╔══

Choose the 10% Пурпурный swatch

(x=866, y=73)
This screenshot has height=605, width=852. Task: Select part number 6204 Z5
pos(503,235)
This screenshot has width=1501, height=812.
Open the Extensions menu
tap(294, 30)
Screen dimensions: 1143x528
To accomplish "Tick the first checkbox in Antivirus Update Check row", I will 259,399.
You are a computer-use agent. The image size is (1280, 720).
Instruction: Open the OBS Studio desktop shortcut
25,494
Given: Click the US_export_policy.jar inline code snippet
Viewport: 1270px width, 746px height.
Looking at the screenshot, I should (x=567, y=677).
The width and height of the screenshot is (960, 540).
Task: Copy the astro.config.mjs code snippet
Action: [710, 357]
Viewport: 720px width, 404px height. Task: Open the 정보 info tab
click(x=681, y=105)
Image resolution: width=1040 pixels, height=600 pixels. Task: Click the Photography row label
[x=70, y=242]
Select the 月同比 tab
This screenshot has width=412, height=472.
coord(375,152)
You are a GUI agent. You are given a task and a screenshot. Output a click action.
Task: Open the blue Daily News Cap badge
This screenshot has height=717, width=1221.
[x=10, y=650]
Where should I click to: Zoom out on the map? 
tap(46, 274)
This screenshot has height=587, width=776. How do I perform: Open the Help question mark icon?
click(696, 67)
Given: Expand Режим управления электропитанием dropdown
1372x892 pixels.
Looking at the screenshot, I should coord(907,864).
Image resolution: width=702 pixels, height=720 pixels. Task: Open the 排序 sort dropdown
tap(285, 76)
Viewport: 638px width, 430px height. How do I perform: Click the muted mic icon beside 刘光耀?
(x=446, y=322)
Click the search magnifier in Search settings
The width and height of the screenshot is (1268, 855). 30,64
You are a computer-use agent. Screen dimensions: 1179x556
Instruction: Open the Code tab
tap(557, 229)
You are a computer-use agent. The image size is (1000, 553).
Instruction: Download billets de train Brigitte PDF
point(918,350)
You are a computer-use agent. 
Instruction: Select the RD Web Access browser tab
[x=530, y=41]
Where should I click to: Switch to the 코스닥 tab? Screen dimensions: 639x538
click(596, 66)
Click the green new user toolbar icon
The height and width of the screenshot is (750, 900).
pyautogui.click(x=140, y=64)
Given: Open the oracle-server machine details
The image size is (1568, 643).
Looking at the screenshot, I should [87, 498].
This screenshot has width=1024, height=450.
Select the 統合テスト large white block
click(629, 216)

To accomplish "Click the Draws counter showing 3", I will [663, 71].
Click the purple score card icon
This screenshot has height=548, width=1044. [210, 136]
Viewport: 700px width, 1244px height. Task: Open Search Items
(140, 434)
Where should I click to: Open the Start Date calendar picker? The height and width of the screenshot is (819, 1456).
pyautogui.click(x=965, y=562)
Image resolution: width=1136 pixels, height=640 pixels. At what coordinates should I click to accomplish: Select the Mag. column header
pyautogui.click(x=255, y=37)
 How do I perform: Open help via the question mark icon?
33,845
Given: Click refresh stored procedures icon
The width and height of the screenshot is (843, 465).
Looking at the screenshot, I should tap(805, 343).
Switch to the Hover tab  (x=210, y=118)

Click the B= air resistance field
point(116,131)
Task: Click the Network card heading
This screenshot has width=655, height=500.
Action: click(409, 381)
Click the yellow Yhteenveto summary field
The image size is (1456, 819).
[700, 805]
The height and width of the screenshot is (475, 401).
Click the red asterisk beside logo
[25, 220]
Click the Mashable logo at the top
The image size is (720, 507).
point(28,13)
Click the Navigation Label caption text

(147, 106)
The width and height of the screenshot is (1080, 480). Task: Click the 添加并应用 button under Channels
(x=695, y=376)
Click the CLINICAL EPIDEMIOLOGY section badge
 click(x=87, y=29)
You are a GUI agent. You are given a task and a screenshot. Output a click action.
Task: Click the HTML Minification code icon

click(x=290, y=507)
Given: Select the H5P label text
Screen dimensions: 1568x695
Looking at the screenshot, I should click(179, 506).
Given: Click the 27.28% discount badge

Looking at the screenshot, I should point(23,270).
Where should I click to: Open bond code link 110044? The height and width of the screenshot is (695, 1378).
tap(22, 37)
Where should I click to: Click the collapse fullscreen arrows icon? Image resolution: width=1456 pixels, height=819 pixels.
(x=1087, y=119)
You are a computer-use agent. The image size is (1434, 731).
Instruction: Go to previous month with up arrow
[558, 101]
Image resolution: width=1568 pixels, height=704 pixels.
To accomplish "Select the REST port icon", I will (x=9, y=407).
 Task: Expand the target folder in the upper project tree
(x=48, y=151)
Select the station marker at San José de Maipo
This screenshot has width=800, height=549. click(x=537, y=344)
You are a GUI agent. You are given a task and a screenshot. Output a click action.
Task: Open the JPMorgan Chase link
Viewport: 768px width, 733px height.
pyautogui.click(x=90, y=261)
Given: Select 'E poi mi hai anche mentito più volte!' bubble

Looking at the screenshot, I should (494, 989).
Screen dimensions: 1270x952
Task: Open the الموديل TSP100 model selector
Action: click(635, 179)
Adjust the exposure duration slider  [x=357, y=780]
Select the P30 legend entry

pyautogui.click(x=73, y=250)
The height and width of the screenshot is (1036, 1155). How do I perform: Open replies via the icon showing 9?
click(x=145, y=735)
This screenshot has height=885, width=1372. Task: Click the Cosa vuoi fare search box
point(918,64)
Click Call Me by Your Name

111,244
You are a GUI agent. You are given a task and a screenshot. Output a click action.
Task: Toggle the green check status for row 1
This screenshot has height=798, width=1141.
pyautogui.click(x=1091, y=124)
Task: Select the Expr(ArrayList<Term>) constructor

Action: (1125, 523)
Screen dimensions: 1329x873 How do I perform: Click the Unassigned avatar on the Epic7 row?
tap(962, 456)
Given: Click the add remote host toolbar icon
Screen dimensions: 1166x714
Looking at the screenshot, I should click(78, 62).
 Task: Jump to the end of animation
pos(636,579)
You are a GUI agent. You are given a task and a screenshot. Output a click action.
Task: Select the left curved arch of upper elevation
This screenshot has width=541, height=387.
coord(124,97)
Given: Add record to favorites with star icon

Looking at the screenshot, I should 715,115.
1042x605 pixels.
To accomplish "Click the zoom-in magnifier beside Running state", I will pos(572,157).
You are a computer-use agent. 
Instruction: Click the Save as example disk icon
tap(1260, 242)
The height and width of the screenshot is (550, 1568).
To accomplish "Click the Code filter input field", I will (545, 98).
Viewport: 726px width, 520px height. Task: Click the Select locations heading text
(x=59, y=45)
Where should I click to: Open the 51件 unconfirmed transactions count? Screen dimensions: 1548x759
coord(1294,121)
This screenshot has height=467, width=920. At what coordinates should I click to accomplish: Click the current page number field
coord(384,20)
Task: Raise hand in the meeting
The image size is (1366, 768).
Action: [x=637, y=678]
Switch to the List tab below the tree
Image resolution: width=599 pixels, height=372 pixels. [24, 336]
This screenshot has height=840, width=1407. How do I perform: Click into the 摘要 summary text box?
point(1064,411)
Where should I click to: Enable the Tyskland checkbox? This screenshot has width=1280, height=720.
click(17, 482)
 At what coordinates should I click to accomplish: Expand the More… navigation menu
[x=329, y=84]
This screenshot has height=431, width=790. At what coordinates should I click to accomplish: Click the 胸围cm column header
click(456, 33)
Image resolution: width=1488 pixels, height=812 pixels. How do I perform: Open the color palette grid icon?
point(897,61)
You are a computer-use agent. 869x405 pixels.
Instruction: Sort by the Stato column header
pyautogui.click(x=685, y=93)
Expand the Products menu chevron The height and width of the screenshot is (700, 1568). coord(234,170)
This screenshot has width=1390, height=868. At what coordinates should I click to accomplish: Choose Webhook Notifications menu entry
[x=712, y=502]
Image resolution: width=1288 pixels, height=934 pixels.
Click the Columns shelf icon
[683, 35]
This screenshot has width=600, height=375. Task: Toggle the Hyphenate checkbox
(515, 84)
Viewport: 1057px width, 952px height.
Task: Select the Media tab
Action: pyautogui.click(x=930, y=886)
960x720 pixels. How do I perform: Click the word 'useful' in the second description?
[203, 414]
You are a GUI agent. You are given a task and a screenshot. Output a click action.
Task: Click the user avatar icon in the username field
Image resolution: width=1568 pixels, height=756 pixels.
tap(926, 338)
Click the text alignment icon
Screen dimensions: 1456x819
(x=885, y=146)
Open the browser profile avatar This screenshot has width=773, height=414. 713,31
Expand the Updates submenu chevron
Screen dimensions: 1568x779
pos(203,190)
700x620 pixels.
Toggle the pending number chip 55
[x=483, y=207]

╚══

### YOUR OBJECTIVE
Output each line of the listing in which the string "will" is found.

### EXPECTED OUTPUT
To accomplish "Tick the first checkbox in Antivirus Update Check row", I will 259,399.
To accomplish "Click the Draws counter showing 3", I will [663, 71].
To accomplish "Select the REST port icon", I will (x=9, y=407).
To accomplish "Click the zoom-in magnifier beside Running state", I will pos(572,157).
To accomplish "Click the Code filter input field", I will (545, 98).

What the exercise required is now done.